CRC Committee: Observing continued allegations of ill-treatment and torture by the police of Roma children in the Ukraine and urging investigation. CRC/C/15/ADD.191 (CRC, 2002), para. 36.

FCNM 6(1): The parties undertake to take appropriate measure to protect persons who may be subject to threats or acts of discrimination, hostility or violence as a result of their ethnic, cultural, linguistic or religious identity. AC: Pointing to cases of abusive behavior, hostile attitudes, and violence by police against Roma members in Romania. ACFC/OP/II(2005)007, November 2005.
The right to bodily integrity is not specifically recognized under the ICCPR, but has been interpreted to be part of the right to security of the person in ICCPR 9, and the right to freedom from torture and cruel, inhuman, and degrading treatment in ICCPR 7. HRC: Concluding that “Roma and other women have been subjected to sterilization without their consent” and recommending that the Czech Republic “ensure fully informed consent in all proposed cases of sterilization and take the necessary measures to prevent involuntary or coercive sterilization in the future, including written consent forms printed in the Roma language, and explanation of the nature of the proposed medical procedure by a person competent in the patient’s language” CCPR/C/CZE/CO/2 (HRC, 2007).
Human Rights Standards Case Law
ECHR 8(1): Everyone has the right to respect for his private and family life, his home and his correspondence.

ECHR 8(2): There shall be no interference by a public authority with the exercise of this right except such as is in accordance with the law and is necessary in a democratic society in the interests of national security, public safety or the economic well-being of the country, for the prevention of disorder or crime, for the protection of health or morals, or for the protection of the rights and freedoms of others.

ECtHR: “The applicant [a Roma patient] complained that her right to respect for her private and family life had been violated as a result of her sterilisation without her full and informed consent.” The Court found that there was a violation of Art. 8. Case of V.C. v.

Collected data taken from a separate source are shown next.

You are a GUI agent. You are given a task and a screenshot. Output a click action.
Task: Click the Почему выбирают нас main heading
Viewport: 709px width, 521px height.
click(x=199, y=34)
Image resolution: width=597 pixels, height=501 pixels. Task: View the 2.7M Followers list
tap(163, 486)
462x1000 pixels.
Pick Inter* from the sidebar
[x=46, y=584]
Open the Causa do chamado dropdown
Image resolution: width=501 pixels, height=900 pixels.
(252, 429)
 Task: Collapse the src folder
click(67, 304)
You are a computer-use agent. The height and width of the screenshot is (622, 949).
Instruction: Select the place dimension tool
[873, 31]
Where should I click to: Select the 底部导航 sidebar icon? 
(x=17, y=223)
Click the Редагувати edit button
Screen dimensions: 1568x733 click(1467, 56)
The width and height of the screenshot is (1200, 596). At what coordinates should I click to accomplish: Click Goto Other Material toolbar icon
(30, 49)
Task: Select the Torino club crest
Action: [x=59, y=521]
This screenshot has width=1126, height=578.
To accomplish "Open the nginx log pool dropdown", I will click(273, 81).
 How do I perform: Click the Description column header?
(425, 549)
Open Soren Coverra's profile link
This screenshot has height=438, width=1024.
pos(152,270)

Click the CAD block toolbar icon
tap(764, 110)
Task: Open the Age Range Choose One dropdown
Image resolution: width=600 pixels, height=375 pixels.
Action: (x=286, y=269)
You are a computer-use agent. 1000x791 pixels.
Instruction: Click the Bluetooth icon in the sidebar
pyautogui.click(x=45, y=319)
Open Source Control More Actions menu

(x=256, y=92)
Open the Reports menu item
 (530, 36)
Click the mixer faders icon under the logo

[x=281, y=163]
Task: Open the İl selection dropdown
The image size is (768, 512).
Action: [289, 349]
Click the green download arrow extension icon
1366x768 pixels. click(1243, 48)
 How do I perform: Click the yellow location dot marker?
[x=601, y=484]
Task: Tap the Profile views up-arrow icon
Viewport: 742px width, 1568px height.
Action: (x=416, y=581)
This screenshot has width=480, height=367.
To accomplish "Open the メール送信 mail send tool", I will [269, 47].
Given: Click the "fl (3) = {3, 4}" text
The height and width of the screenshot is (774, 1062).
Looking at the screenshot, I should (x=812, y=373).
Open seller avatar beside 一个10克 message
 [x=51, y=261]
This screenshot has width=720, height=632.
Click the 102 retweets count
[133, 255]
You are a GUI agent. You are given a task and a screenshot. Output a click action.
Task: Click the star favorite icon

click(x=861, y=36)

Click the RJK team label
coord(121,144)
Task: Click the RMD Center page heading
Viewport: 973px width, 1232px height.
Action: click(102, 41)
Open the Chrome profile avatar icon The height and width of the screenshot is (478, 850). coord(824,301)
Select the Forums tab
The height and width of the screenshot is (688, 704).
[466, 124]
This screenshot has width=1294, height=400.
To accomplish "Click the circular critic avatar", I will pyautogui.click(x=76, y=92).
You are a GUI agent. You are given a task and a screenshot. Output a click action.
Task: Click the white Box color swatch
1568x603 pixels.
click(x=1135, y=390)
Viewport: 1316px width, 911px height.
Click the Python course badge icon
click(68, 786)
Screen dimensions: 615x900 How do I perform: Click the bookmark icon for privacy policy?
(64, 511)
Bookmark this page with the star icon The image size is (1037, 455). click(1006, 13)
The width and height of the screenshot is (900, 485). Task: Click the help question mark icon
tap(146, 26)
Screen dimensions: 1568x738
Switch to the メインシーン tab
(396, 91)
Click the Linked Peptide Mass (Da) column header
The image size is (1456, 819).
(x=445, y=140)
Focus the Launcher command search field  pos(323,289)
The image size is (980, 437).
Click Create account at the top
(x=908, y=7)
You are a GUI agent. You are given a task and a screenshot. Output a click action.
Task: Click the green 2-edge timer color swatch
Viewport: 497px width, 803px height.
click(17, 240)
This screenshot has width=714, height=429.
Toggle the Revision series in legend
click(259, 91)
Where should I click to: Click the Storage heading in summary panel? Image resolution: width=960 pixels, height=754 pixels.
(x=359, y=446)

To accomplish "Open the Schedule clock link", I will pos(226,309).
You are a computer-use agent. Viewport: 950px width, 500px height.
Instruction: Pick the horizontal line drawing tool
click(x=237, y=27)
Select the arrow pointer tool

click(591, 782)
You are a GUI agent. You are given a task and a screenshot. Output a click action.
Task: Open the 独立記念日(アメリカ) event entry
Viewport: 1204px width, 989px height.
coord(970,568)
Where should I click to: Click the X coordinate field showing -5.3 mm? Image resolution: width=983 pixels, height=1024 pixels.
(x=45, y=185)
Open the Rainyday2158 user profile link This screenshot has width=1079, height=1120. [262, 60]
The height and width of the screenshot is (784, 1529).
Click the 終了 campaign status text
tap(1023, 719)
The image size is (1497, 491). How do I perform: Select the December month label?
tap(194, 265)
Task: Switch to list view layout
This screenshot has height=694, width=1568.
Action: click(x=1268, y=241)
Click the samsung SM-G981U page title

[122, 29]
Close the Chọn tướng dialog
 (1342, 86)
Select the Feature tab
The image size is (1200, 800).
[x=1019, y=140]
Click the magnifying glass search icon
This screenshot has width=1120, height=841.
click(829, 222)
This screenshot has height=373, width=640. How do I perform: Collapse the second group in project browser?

Slovakia, 18968/07 (November 8, 2011).

ECtHR: NB was sterilized while undergoing a caesarean section at a public hospital. However, NB was only 17 years old at the time of the intervention, so she was also legally a minor. The hospital, in addition to having NB sign the consent form after the administration of tranquilizing premedication, never obtained the consent of her legal guardians. NB did not learn of her sterilization until several months after the fact because it was not noted in her release report from the hospital. The Court unanimously held that NB had been sterilized without informed consent and in contravention of Articles 8 and 13. N.B. v. Slovakia, 29518/10 (June 12, 2012).